At the time, Fisher, who was a pal of my sister’s, asked if there were any positions available at CKLY that summer he might apply for. I asked the station manager if he’d give Dave a chance to read the news each hour, so that I could catch my breath (and get a bathroom break). The manager said OK. That’s when and where I discovered the Dave Fisher school of broadcasting. “If you get a break, make the most of it,” was his motto.
Every night that summer, Dave gathered the teletype news material. He retyped it, edited it for time and pacing, and rehearsed it to death. Then, he did it all over again the next hour. It was no surprise later that year, when Fisher landed a full-time job – the evening rock DJ at CKLY.

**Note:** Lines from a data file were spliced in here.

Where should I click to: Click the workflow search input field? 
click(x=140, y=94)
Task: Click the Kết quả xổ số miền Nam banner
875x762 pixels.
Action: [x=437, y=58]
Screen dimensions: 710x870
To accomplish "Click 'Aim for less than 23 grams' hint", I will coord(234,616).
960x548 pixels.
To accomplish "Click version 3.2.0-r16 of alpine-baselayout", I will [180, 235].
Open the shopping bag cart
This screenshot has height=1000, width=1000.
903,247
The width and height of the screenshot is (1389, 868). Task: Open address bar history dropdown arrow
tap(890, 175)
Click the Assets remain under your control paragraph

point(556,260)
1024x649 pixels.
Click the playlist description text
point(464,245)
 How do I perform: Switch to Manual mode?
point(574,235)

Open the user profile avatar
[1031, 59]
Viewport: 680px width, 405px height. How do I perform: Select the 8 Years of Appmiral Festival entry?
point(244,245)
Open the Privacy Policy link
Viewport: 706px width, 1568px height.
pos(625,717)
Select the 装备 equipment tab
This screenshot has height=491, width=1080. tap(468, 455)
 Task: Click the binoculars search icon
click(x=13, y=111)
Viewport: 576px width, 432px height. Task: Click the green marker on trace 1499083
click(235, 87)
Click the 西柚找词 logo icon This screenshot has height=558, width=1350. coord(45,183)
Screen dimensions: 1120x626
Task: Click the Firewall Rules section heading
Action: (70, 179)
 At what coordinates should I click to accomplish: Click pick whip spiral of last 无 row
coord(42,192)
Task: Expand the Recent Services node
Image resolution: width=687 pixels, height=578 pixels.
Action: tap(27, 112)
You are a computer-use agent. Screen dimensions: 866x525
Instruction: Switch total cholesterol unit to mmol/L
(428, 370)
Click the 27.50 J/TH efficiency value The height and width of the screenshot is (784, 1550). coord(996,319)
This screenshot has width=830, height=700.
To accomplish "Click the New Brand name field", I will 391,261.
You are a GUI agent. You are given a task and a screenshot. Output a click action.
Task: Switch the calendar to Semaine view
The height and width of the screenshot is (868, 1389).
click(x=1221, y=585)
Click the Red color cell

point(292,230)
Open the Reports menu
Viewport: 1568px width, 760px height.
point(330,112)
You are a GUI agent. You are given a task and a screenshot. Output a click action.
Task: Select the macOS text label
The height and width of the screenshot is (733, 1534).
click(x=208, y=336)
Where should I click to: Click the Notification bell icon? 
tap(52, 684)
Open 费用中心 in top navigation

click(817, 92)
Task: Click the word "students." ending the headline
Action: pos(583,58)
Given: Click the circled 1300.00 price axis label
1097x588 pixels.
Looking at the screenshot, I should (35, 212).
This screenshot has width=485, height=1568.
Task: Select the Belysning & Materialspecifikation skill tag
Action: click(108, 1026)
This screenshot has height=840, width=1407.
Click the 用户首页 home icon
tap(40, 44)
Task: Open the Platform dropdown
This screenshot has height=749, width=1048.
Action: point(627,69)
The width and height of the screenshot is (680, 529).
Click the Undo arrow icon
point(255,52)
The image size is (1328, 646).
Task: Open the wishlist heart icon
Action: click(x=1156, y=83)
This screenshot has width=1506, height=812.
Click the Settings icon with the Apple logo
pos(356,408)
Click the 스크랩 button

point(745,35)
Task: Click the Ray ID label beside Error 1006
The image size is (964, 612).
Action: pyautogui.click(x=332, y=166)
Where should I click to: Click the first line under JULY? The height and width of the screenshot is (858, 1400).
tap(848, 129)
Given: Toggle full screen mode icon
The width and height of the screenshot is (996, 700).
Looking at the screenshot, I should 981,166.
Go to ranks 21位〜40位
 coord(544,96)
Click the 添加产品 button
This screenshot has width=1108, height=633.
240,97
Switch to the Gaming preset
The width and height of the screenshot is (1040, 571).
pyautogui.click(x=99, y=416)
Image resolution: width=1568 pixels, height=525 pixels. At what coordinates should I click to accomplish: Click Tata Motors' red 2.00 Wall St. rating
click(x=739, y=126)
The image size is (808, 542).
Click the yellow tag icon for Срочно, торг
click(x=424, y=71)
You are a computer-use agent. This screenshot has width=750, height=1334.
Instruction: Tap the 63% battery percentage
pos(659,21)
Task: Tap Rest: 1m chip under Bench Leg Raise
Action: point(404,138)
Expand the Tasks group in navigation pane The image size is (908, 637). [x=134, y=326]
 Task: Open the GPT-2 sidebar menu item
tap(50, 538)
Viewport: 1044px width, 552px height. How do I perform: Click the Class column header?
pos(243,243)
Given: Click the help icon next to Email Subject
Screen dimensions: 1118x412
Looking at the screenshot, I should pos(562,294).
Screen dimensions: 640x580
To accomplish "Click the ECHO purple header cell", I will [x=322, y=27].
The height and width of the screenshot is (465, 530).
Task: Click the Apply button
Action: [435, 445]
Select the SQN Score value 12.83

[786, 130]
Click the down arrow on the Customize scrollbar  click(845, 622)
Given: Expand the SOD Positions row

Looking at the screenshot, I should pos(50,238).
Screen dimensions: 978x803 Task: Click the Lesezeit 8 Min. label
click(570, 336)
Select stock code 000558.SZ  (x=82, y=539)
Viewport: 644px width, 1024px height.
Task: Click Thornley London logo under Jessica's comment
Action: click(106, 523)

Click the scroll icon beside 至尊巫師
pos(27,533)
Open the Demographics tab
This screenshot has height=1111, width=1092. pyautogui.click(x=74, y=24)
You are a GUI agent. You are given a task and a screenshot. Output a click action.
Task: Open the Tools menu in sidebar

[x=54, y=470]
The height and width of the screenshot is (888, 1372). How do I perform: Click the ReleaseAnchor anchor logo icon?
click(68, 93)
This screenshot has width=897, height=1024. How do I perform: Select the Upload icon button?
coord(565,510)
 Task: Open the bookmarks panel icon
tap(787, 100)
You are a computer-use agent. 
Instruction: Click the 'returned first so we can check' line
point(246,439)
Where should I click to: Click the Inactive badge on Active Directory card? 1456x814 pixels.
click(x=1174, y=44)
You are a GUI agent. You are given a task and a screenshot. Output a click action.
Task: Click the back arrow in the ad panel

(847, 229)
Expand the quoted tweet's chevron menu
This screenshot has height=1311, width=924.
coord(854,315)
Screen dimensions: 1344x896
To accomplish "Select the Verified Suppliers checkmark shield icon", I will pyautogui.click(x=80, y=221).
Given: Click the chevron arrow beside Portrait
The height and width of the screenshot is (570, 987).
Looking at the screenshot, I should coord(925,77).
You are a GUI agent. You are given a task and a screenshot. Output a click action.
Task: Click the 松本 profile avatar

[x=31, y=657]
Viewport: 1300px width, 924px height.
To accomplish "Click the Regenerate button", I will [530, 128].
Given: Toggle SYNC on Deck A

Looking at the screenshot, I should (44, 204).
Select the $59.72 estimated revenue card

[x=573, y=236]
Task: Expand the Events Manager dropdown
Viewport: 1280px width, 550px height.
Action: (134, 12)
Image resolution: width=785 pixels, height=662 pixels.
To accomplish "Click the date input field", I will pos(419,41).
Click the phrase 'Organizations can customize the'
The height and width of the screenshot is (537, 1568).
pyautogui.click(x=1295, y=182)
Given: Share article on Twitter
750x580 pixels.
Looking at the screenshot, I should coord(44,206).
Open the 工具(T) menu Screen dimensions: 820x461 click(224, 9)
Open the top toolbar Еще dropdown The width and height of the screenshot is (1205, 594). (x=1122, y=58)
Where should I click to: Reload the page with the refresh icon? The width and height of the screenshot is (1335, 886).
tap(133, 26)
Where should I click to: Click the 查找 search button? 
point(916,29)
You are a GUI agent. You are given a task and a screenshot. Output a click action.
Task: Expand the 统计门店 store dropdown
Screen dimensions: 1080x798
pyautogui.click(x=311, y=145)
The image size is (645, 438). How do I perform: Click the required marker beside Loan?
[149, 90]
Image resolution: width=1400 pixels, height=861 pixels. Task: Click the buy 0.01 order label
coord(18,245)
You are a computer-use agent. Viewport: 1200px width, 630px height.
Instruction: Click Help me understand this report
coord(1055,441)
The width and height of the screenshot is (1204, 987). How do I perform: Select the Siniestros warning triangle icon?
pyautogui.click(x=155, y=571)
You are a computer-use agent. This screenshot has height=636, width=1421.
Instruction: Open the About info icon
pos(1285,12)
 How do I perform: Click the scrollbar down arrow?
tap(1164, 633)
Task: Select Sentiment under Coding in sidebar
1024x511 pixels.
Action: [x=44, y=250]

In those years, a working DJ had to have thick skin and a suitcase always at the ready. Dave bounced from stations around Ontario to several out West developing his on-air chops, climbing the ladder to bigger city stations and scoring great ratings all along the way.
In 1984, he landed in Montreal. He was ready for prime-time radio and it was ready for him. For 32 years he devoured just about every shift the station threw at him. When he landed comfortably on weekend mornings with his show “Dave’s World,” early risers in Montreal began hearing some of the best talk radio programming in the country.
Whether it was politics, science, showbiz, gardening, history or trivia, Dave studied, prepared and was conversant in all of it. I was lucky to be on the receiving end of all that preparation. He interviewed me easily a dozen times on a dozen different books I’d written. In preparation, he read every page and I had to be on my toes for his articulate and challenging questions. He was the best! He retired in 2016.
My fellow broadcaster and friend Dave Fisher died last Wednesday. He was 71 years young and barely into his well-earned retirement. He was – as everybody’s been saying this week, not aconsummate broadcaster, but the consummate broadcaster.
I think I heard Dave stumped only once on-air. One night, early in his CKLY DJ career, our family (pranksters all) called in and asked Dave to play a recording by “the famous” Jonathan and Darlene Edwards. In fact, the performers on the disc were big band stars – pianist Paul Weston and singer Jo Stafford – playing and singing purposely off key because it was a comedy album.
On our recommendation, Dave played a cut from the disc. He hadn’t time to preview it. It sounded terrible because it was supposed to sound terrible. I think it was the only unprepared on-air moment in Dave Fisher’s long and storied career. When the song was over, with his distinctive on-air laugh, Dave commented, “Live and learn.”
Dave Fisher learned broadcasting like no other. He lived broadcasting like no other. And if it can be said of anyone, he mastered broadcasting like no other. We’ll miss you, my friend.